* [Article]
Comment #1 by Jared D on 2013 01 05

Isn't it true that Civil Unions allowed gay couples to register for all of the economic benefits of married couples? But the state wouldn't call them "married">>>>Why wasn't this good enough?

Comment #2 by Bryan Sullivan on 2013 01 05

any progressives out there? Don't want to touch this one, do you?

Comment #3 by Jeremy Soninjer on 2013 01 05

lol jeremy!

Comment #4 by Jared D on 2013 01 05

I think this has to be one of Travis’s most ludicrous columns. He has basically three arguments against gay marriage, each dumber than the last:

First, he argues that legalizing same-sex marriage has no effect on the incidence of marriage, because same-sex couples could just hold marriage ceremonies anyway. This is patently absurd. Whenever marriage equality legislation is passed, there is an explosion in the rate of same-sex marriage ceremonies. It also assumes that marriage is just about a ceremony, which is also dumb.

The next argument is even sillier: that because progressives are supposedly okay with homestead exemptions, which discriminate against renters, they must be okay with all government discrimination. What makes this argument so ridiculous is not just that there’s a real difference between discrimination based off who you are and discrimination based off what you choose to do. It’s also absurd because progressives do oppose tax discrimination against renters.

The final argument is that the case for same-sex marriage is a moral crusade for equality, and that somehow this is a bad thing. Of course it is a moral crusade for equality. Why Travis believes equality for all is not a good idea remains unstated. Indeed, conservatives have always maintained that they do believe in equality for LGBT Americans, but that marriage somehow has nothing to do with equality. Travis abandons that pretense. He confirms what we all already knew--that conservative opposition to marriage is about discrimination pure and simple.

Comment #5 by Samuel Bell on 2013 01 05

Samuel, You know what's "dumb"?? Claiming that gay marriage will save the RI economy. Pff!

The rest of your argument (thanks for actually making one by the way) can be discounted by acknowledging the difference between the way the right and left perceive marriage. The right sees it as a union b/w a man and a woman for the purposes of raising children and perpetuating society. The left sees it as a union b/w any two people. Once you acknowledge how the right perceives marriage (that it has a longstanding definition that "existed before the US govt") all of Rowley's points make more sense (even the home owners vs renters stuff)

Unfortunately for you, Rowley is right. "Marriage" has a definition. Progressives can't get around the fact that they're trying to redefine a word.

* [What is being asked] Write out the comment thread word for word from "Comment #2 by" to "is also dumb.". The records have nothing to do with the comment thread above.

* [Dataset extract]
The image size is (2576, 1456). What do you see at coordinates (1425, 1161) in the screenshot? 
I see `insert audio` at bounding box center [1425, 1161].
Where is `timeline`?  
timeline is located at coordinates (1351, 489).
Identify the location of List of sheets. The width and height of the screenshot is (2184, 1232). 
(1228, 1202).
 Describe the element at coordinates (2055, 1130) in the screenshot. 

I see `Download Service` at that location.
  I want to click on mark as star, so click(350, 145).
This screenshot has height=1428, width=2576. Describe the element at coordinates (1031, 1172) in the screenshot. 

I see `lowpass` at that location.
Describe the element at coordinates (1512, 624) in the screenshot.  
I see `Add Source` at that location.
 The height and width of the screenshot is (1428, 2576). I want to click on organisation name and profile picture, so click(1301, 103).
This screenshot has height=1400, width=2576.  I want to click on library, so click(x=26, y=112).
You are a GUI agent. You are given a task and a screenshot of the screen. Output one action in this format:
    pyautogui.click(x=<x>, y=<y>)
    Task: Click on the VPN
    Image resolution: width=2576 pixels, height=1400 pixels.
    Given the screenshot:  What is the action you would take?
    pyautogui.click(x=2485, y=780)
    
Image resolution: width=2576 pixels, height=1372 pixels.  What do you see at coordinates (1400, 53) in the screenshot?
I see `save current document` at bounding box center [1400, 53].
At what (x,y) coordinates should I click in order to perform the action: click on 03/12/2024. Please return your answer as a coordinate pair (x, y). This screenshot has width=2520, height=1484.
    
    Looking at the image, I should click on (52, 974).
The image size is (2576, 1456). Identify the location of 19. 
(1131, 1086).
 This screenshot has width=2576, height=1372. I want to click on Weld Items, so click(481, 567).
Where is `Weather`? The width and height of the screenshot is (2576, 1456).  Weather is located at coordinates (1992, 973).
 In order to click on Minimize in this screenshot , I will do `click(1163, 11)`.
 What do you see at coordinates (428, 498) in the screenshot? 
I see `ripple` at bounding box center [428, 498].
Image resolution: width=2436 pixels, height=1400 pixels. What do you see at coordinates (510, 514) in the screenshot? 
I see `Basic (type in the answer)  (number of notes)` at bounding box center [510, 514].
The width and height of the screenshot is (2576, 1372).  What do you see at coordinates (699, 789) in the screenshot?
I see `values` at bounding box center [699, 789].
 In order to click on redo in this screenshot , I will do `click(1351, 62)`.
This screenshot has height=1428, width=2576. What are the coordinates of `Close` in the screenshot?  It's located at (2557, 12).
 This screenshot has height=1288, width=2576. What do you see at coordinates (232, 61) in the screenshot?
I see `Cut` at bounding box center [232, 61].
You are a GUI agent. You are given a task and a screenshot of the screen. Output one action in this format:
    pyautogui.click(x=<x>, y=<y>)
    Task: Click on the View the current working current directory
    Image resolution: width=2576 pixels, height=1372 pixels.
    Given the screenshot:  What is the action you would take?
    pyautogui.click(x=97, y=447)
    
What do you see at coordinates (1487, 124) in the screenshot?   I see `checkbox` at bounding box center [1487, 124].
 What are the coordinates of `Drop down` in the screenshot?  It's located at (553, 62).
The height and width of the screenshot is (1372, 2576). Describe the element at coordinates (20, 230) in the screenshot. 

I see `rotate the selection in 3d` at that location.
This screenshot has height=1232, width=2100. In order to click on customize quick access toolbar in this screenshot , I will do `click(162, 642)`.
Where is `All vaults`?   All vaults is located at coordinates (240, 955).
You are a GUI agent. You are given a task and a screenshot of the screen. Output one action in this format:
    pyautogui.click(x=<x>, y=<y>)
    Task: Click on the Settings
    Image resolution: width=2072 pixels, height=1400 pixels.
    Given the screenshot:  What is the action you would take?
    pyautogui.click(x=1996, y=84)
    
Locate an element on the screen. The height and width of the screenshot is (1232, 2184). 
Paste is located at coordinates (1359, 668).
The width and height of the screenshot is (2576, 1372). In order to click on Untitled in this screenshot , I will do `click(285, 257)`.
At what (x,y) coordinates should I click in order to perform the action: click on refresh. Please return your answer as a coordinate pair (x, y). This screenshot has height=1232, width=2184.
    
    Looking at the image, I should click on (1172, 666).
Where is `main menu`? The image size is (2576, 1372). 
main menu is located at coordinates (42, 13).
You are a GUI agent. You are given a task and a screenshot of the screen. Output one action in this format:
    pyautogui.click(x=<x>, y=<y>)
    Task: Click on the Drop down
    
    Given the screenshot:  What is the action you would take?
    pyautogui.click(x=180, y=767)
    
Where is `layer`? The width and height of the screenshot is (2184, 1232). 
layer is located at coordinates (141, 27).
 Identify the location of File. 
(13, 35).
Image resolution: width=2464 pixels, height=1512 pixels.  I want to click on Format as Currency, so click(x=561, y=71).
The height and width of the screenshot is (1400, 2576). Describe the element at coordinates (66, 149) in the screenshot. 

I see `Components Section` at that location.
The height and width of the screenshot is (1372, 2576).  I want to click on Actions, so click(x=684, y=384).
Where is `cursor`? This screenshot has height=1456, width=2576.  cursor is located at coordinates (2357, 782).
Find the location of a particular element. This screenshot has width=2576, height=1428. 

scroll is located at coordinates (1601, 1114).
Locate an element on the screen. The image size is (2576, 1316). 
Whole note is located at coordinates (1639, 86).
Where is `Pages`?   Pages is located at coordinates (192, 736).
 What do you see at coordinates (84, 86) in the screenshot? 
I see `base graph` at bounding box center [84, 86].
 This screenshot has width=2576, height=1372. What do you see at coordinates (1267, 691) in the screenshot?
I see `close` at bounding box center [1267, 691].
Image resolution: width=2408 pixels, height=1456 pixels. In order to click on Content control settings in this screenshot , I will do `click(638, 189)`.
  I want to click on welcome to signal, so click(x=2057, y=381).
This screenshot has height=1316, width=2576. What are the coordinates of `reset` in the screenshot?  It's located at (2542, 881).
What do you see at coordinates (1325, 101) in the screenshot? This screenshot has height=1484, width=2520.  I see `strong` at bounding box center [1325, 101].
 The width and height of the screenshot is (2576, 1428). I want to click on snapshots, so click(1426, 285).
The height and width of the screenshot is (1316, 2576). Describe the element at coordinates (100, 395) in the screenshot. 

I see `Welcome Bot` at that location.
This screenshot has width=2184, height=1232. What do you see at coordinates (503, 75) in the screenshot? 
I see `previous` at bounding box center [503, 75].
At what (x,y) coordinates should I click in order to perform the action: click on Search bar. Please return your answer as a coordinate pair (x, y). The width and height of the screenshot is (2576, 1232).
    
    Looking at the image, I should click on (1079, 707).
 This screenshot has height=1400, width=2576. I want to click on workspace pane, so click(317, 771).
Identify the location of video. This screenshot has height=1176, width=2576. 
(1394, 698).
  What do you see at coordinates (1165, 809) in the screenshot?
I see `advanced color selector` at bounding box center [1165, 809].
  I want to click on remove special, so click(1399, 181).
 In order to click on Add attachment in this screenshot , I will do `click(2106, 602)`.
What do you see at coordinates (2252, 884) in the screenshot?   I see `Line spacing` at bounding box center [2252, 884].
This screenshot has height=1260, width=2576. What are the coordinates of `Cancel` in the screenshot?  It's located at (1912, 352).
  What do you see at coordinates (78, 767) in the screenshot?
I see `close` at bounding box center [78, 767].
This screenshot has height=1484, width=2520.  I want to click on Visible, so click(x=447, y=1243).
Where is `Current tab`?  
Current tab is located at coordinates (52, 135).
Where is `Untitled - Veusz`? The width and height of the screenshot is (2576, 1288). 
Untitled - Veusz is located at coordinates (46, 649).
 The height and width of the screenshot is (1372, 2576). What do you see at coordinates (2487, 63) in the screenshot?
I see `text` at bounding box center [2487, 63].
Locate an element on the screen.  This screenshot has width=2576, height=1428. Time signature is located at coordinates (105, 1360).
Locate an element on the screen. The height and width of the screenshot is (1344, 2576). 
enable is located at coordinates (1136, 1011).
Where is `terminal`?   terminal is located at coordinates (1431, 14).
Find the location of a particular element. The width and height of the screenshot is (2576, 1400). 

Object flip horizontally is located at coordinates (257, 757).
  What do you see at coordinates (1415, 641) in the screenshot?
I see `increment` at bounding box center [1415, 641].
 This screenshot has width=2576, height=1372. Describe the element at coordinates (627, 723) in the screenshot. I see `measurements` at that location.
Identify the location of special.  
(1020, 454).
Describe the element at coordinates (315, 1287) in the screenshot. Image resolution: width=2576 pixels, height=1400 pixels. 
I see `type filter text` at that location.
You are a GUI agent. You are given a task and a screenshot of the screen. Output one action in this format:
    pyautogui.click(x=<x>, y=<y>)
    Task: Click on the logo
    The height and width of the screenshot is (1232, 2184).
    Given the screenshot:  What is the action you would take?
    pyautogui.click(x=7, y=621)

* [Exercise response]
Comment #2 by Bryan Sullivan on 2013 01 05

any progressives out there? Don't want to touch this one, do you?

Comment #3 by Jeremy Soninjer on 2013 01 05

lol jeremy!

Comment #4 by Jared D on 2013 01 05

I think this has to be one of Travis’s most ludicrous columns. He has basically three arguments against gay marriage, each dumber than the last:

First, he argues that legalizing same-sex marriage has no effect on the incidence of marriage, because same-sex couples could just hold marriage ceremonies anyway. This is patently absurd. Whenever marriage equality legislation is passed, there is an explosion in the rate of same-sex marriage ceremonies. It also assumes that marriage is just about a ceremony, which is also dumb.